--- Source records ---
━━━━━━
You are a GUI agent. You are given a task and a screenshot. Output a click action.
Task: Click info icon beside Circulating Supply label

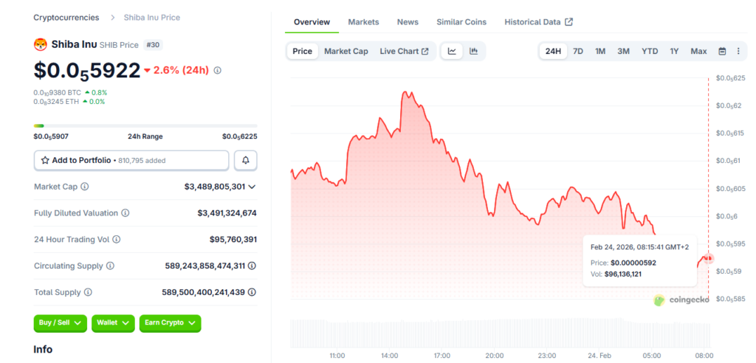tap(110, 266)
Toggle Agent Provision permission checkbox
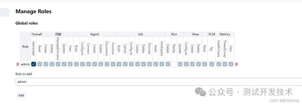Viewport: 302px width, 104px height. [x=113, y=64]
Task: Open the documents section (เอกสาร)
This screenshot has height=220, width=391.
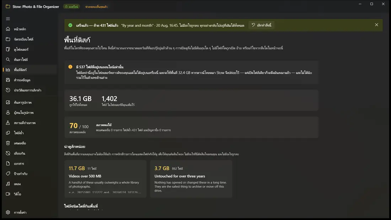Action: (30, 163)
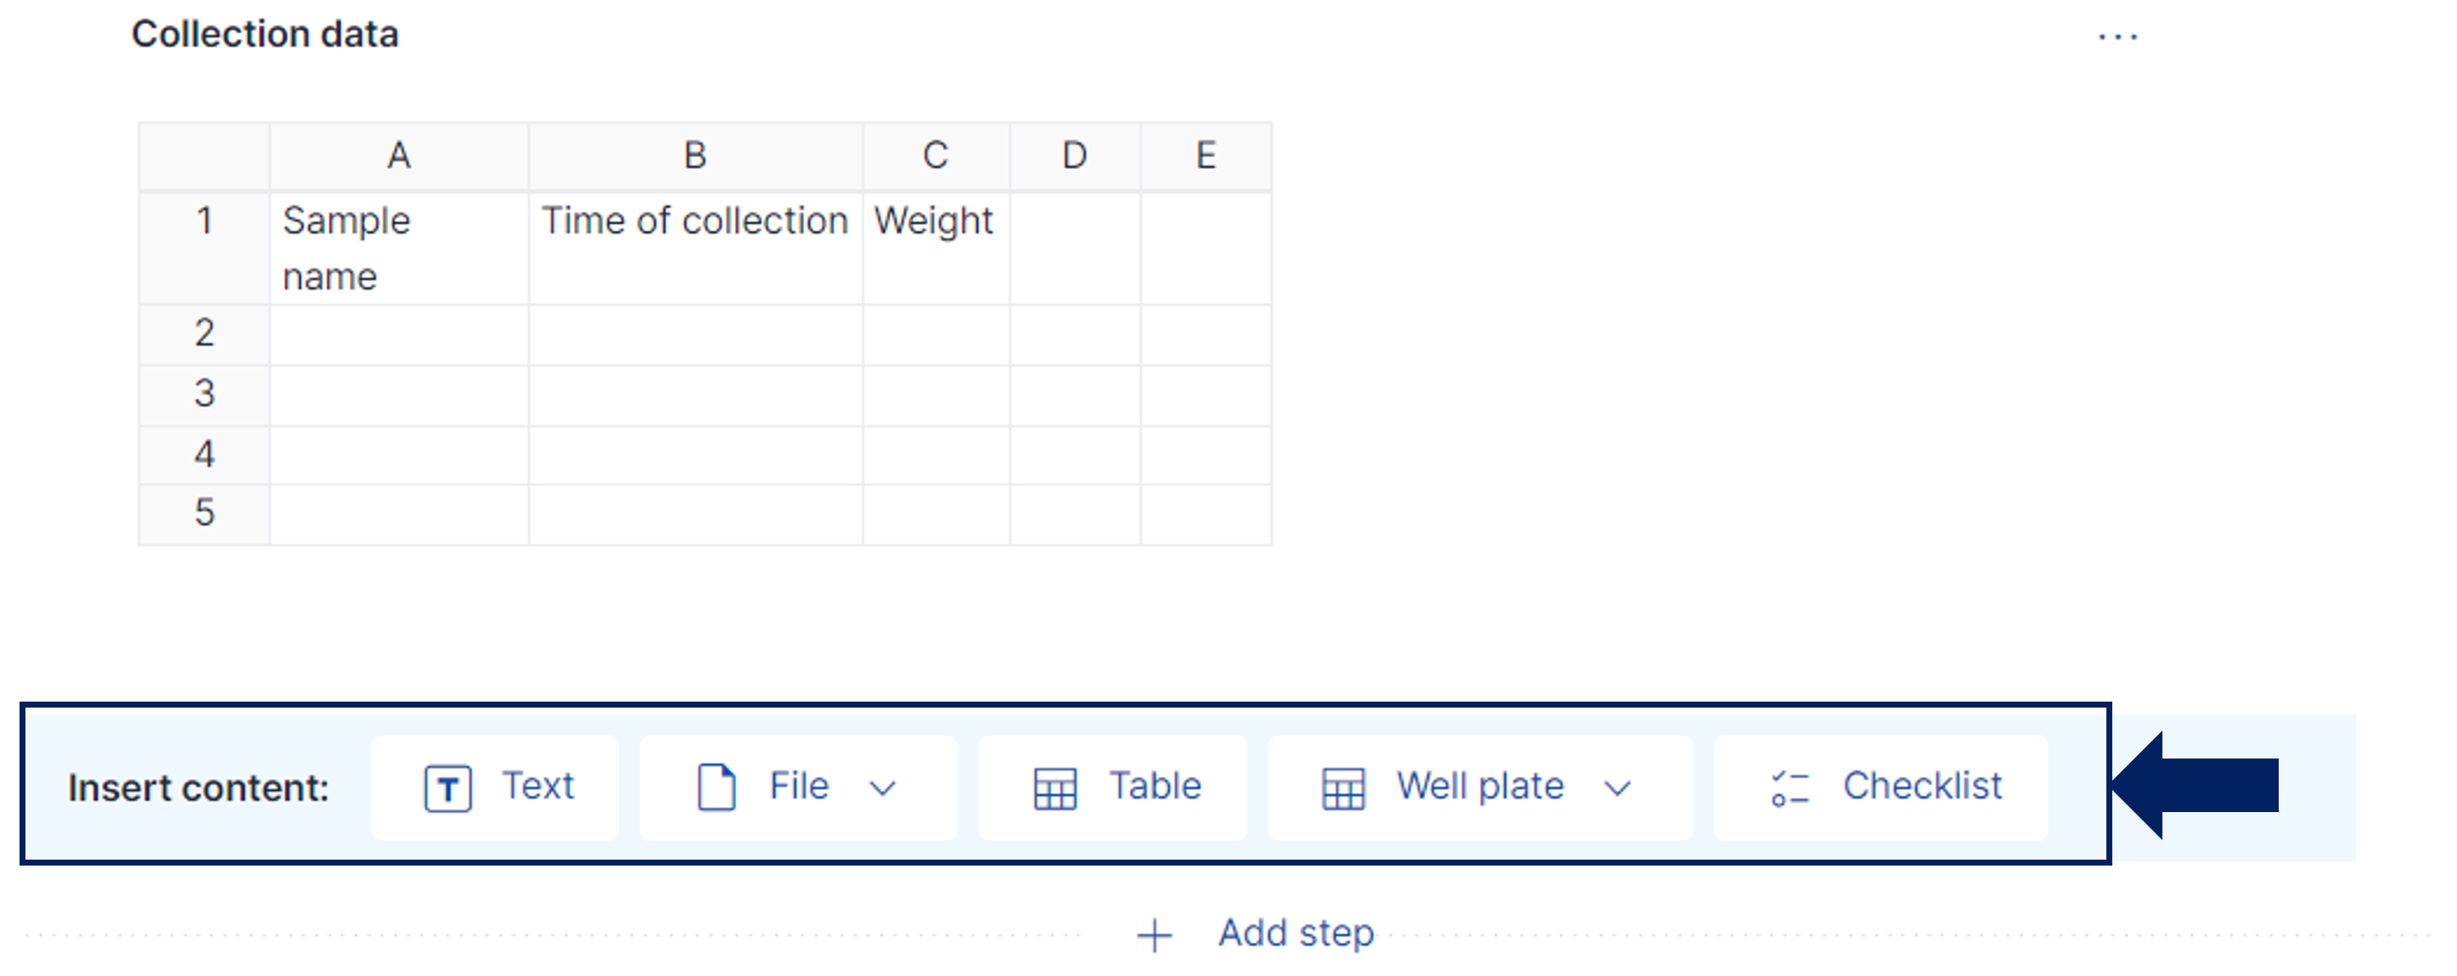The image size is (2457, 976).
Task: Expand the File dropdown chevron
Action: pos(883,788)
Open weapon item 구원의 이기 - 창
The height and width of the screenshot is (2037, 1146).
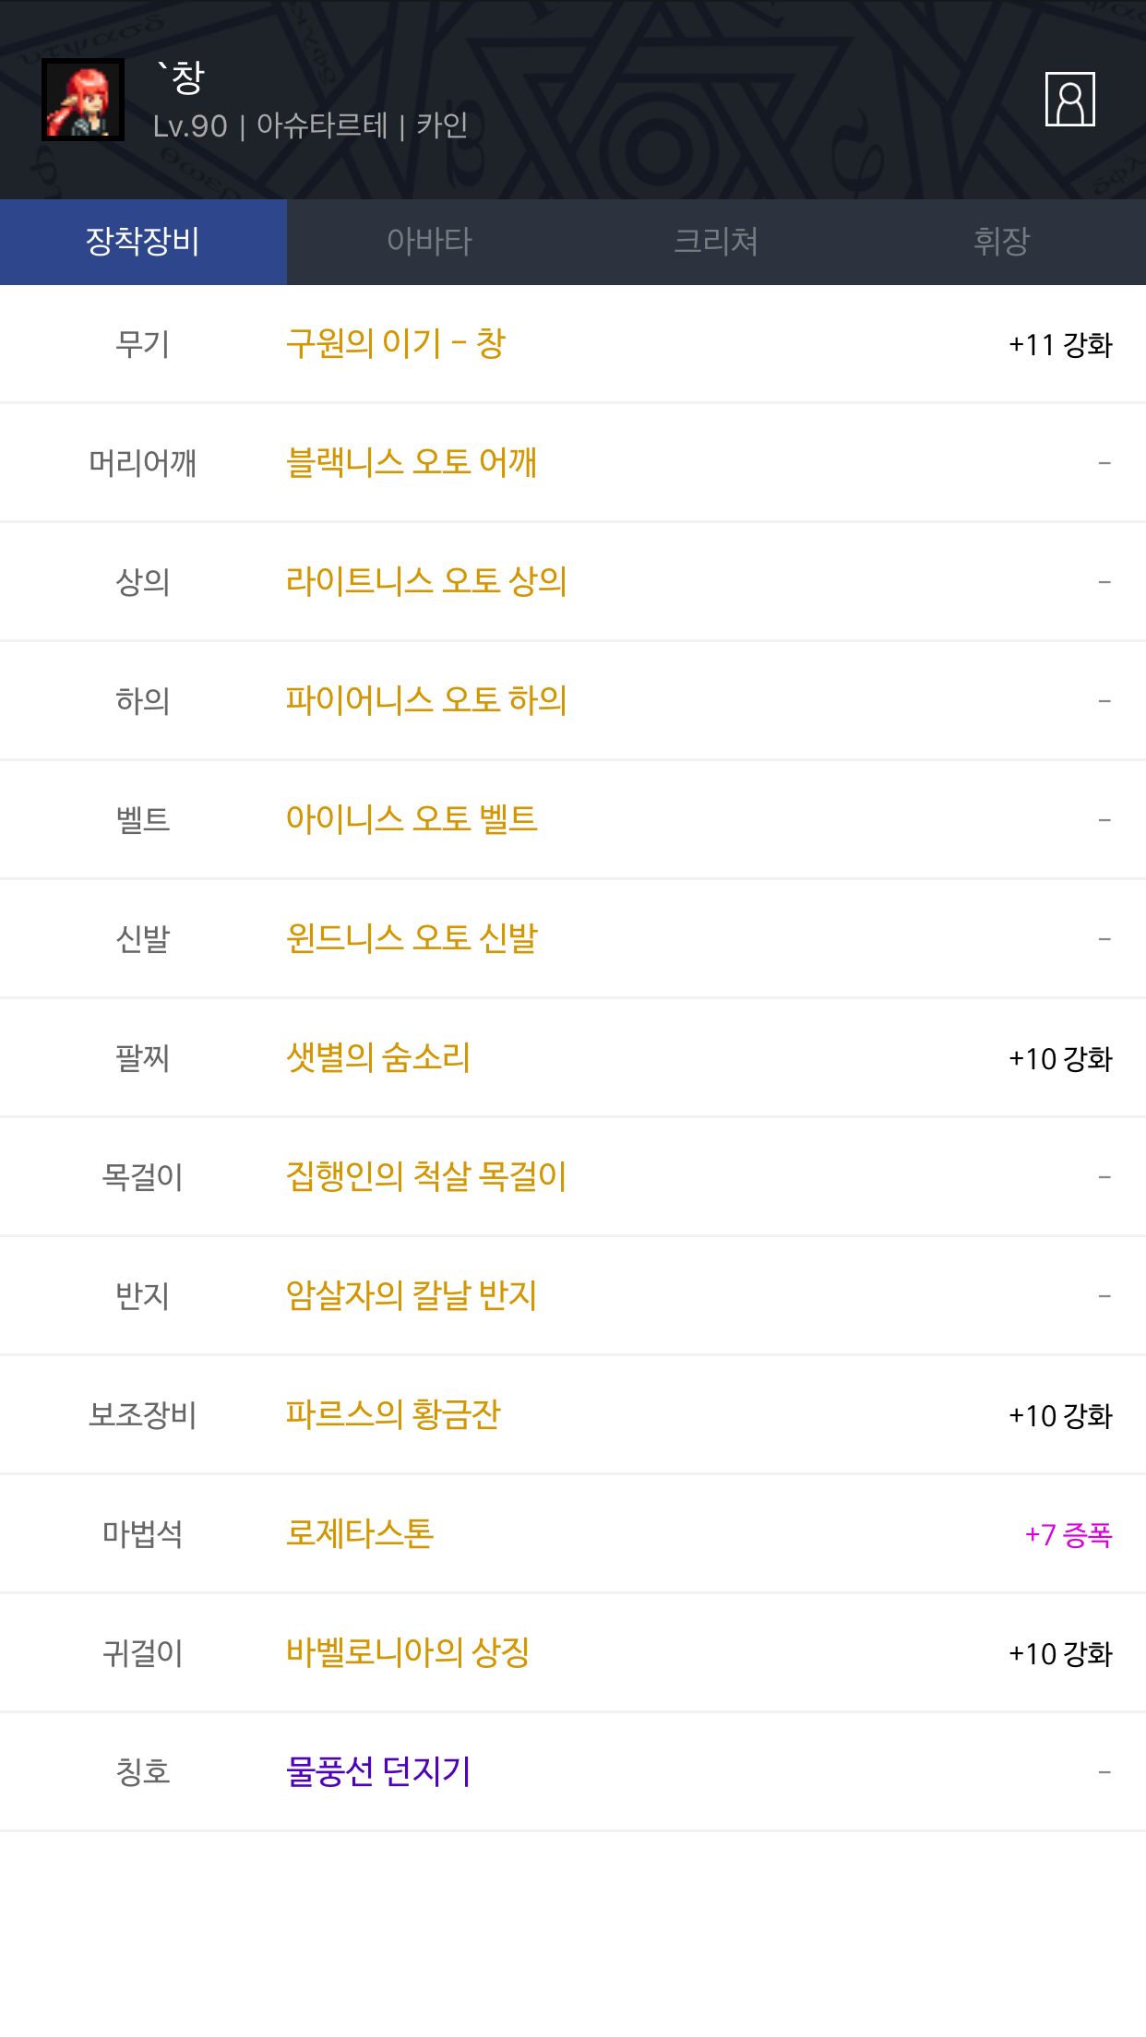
━━━━━━
The lines to repeat start at the one holding "Task: Open the documents section (เอกสาร)" and run through the last line of the records above; write them out exactly, both ends included, but not the pictures.

--- Exercise output ---
Task: Open the documents section (เอกสาร)
This screenshot has height=220, width=391.
Action: (30, 163)
The image size is (2457, 976).
Task: Expand the File dropdown chevron
Action: pos(883,788)
Open weapon item 구원의 이기 - 창
The height and width of the screenshot is (2037, 1146).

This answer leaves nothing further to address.